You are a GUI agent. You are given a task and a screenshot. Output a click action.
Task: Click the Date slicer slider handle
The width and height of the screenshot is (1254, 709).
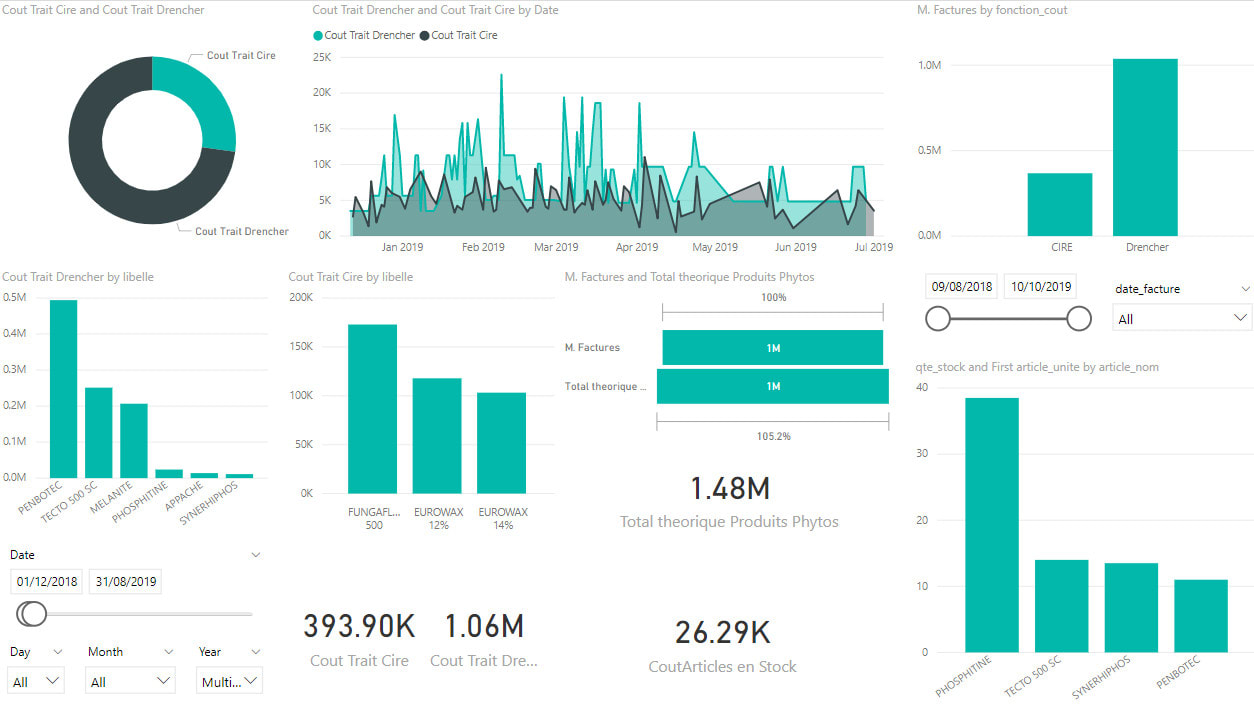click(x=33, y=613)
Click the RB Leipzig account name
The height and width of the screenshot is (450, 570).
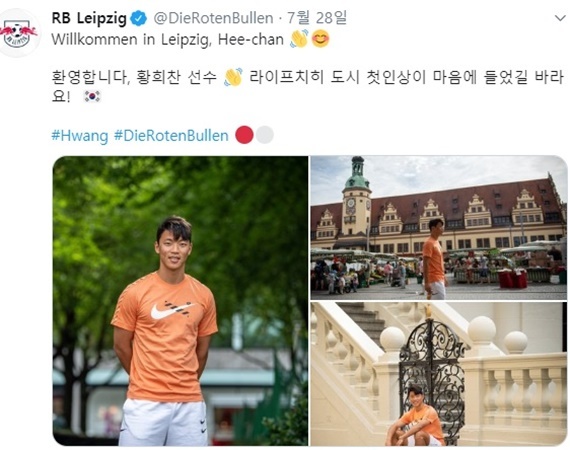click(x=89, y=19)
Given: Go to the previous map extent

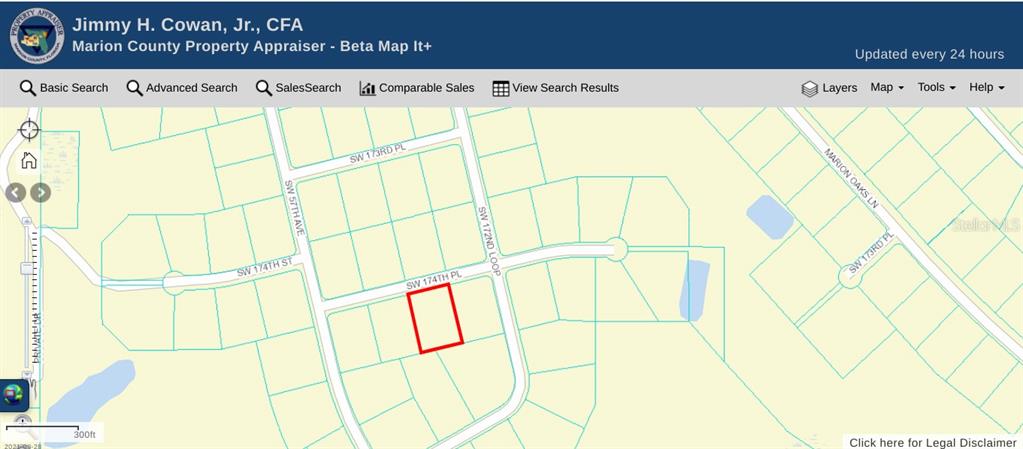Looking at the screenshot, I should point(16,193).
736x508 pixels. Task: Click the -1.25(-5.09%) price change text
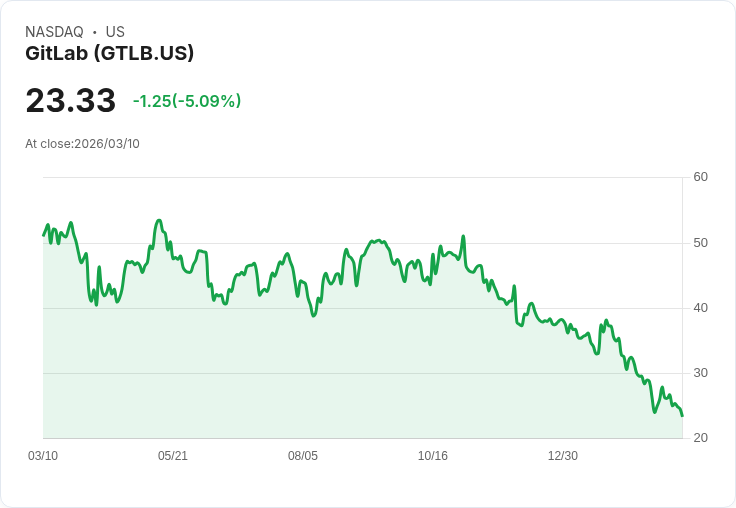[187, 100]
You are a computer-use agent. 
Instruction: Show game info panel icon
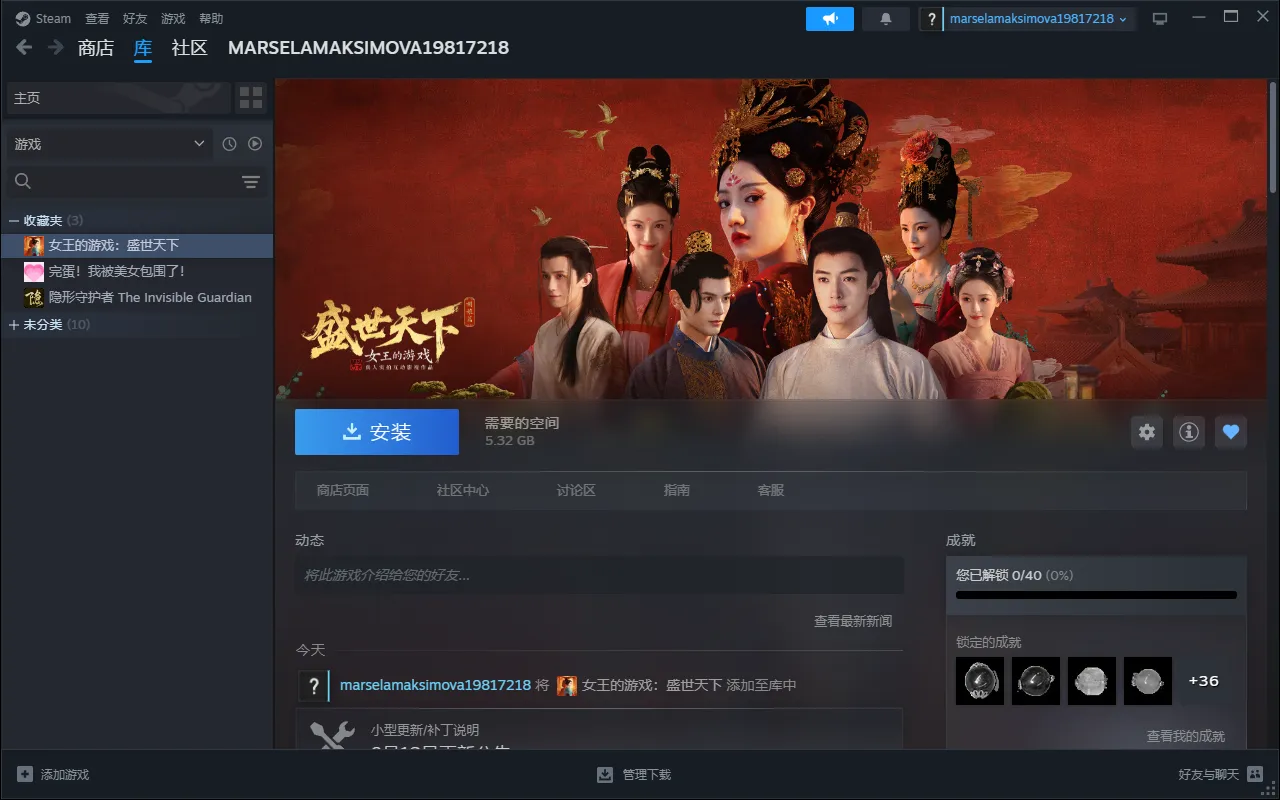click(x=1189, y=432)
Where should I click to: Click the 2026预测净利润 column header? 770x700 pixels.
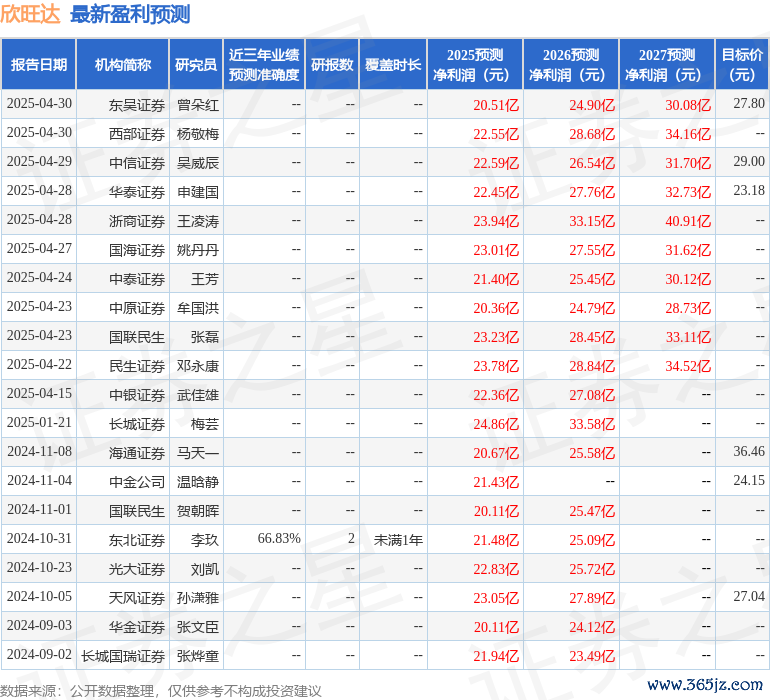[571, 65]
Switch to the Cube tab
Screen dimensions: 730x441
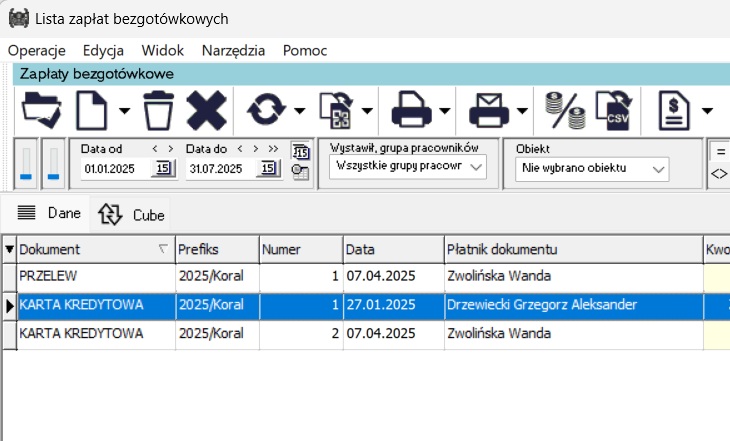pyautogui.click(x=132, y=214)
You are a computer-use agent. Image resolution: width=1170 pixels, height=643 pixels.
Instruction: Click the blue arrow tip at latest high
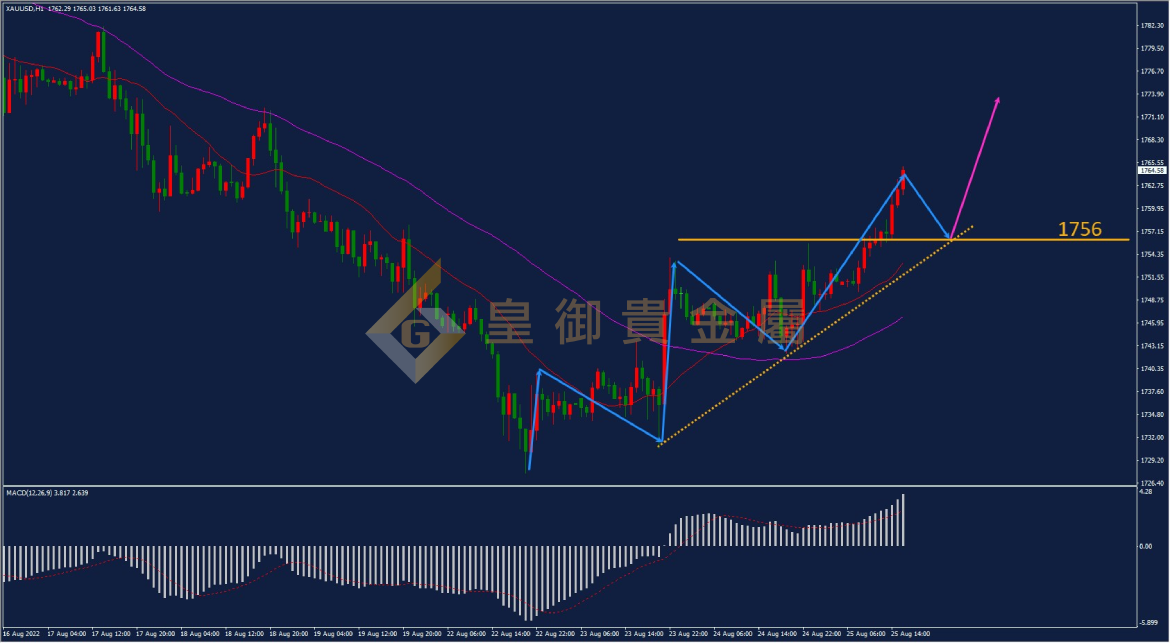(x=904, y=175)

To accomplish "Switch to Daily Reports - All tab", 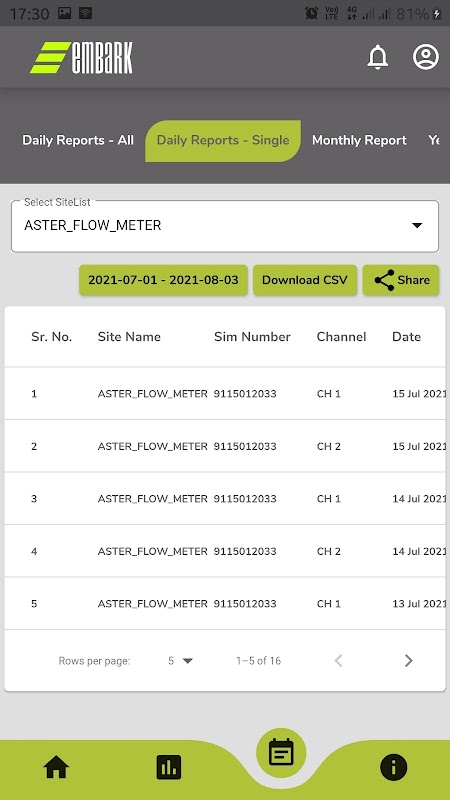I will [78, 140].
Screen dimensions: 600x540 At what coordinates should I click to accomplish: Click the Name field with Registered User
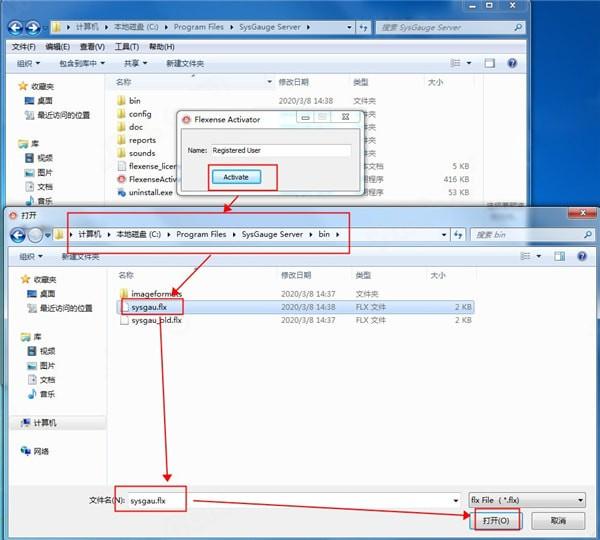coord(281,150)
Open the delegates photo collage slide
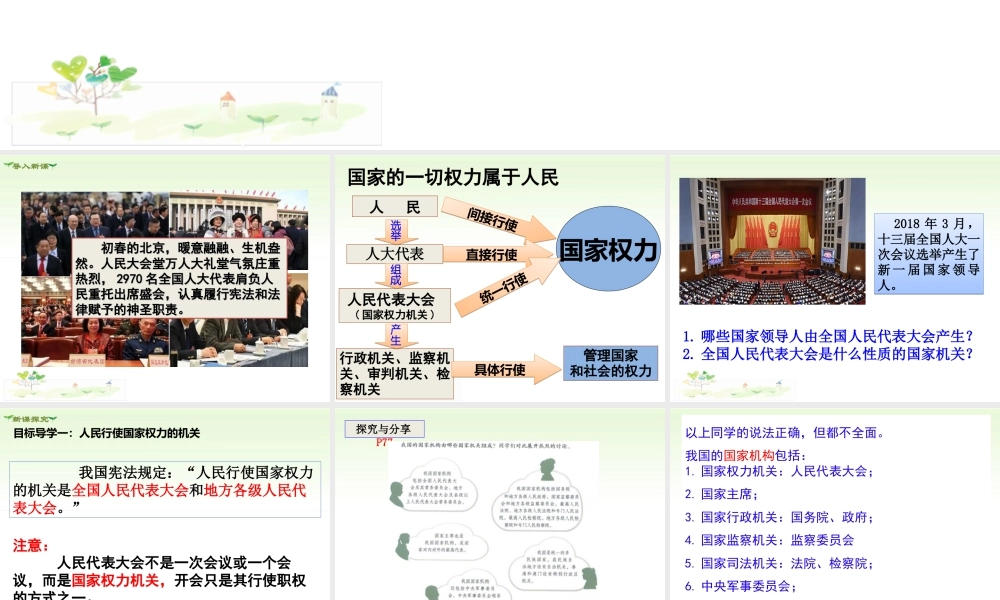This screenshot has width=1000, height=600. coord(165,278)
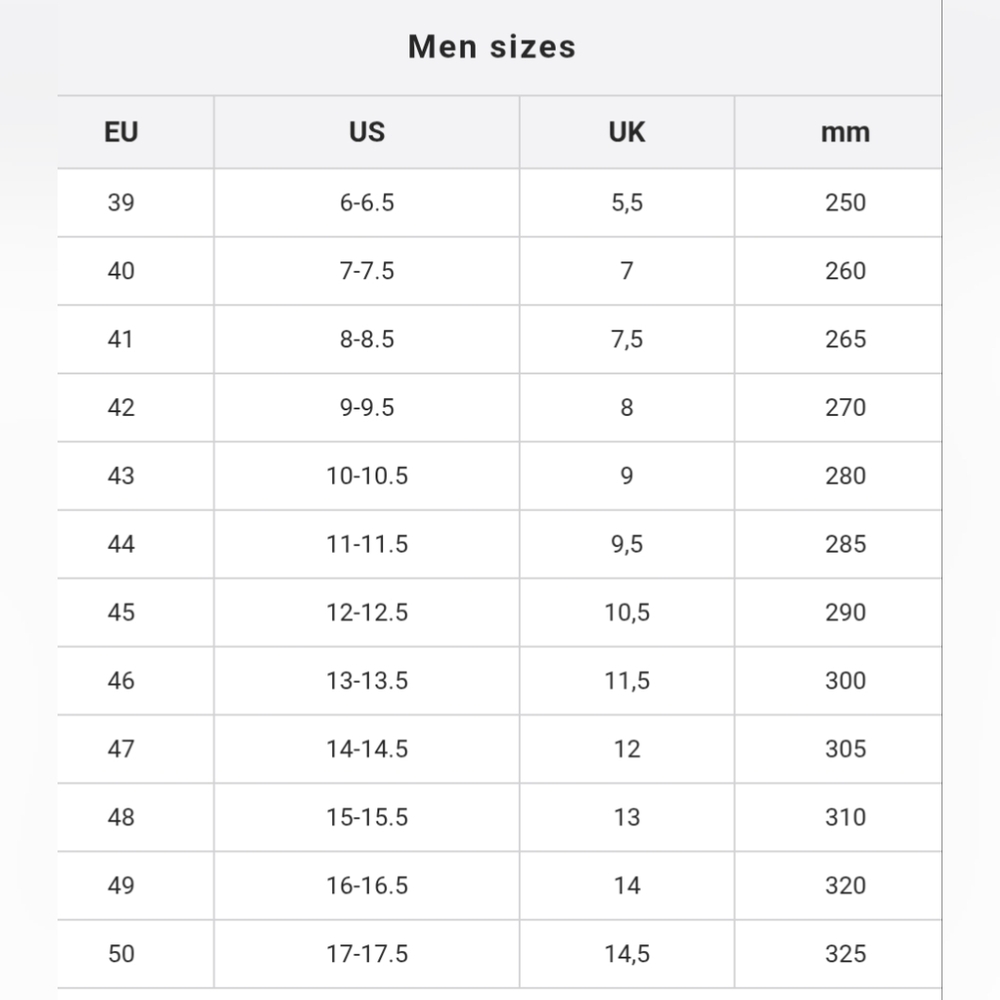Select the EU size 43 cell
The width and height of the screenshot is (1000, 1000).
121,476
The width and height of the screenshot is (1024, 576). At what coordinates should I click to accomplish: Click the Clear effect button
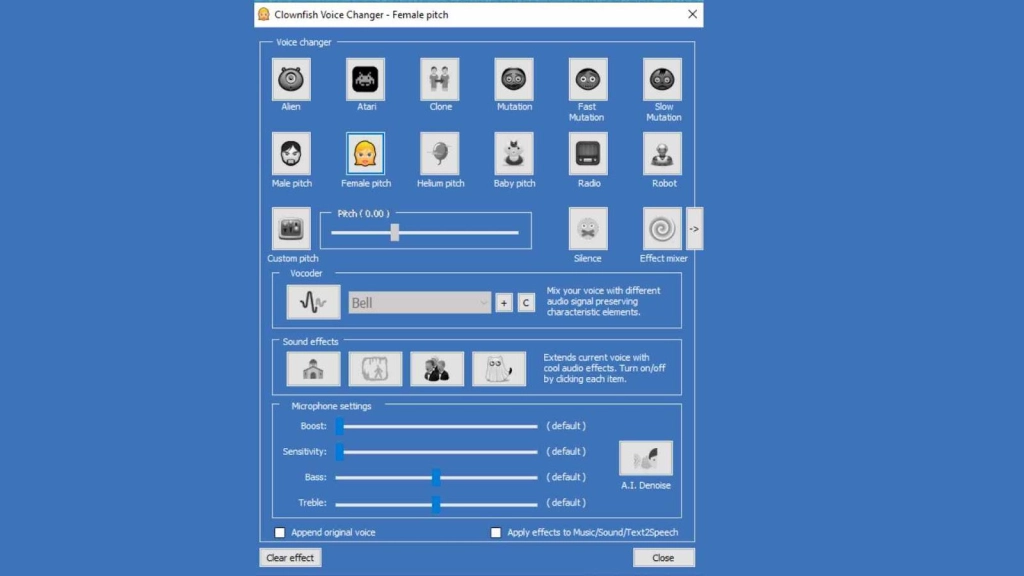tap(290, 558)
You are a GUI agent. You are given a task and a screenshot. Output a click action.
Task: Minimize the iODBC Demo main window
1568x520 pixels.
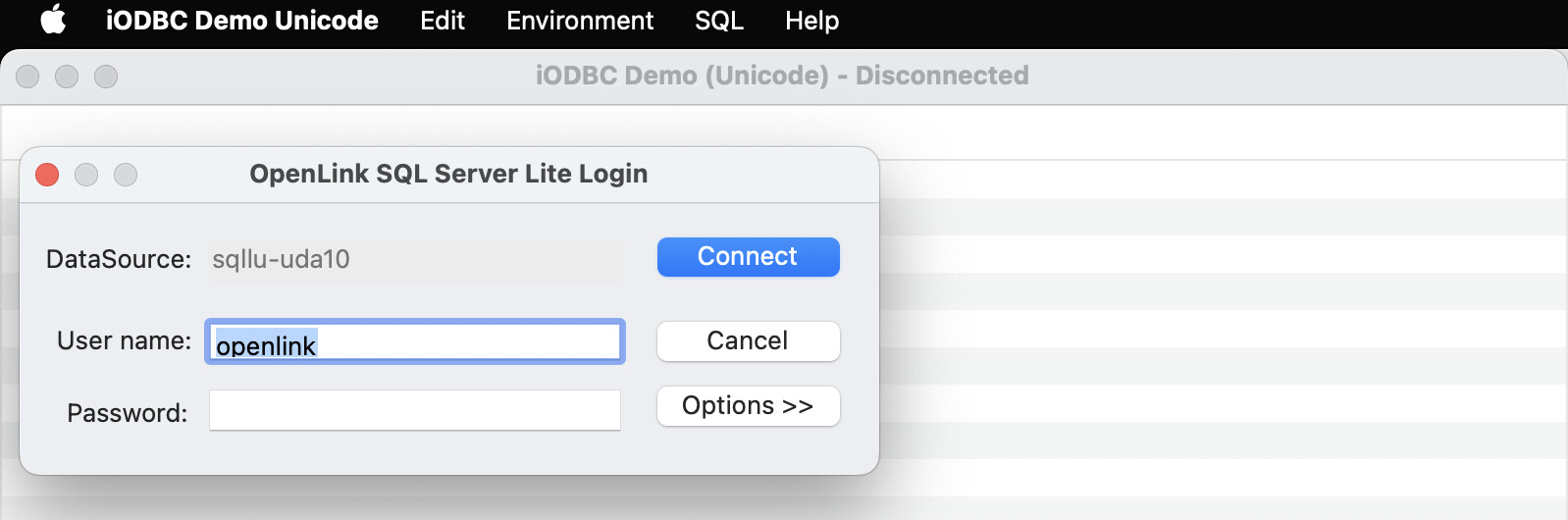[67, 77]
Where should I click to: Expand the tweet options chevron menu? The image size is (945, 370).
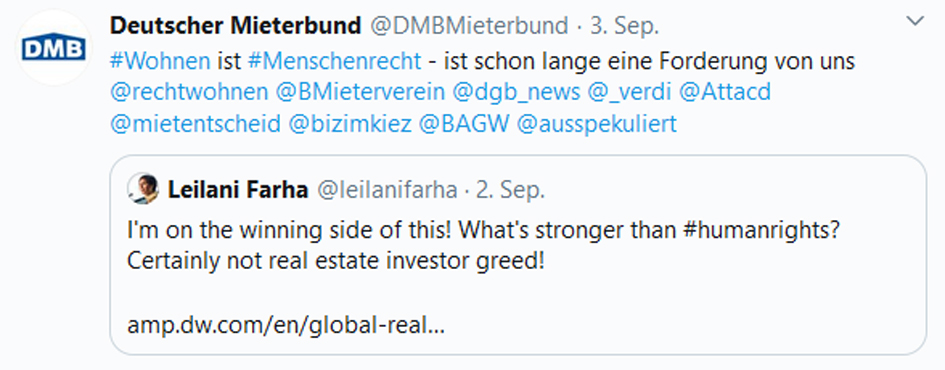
________
■ **REQUIREMENT**
Begin at the line that contains "1568x520 pixels." and transcribe every line through the end of the listing, exactly as written. Omit the pictures.

■ **RESULT FOR THIS EXERCISE**
1568x520 pixels.
[67, 77]
Where should I click to: Expand the tweet options chevron menu? The image size is (945, 370).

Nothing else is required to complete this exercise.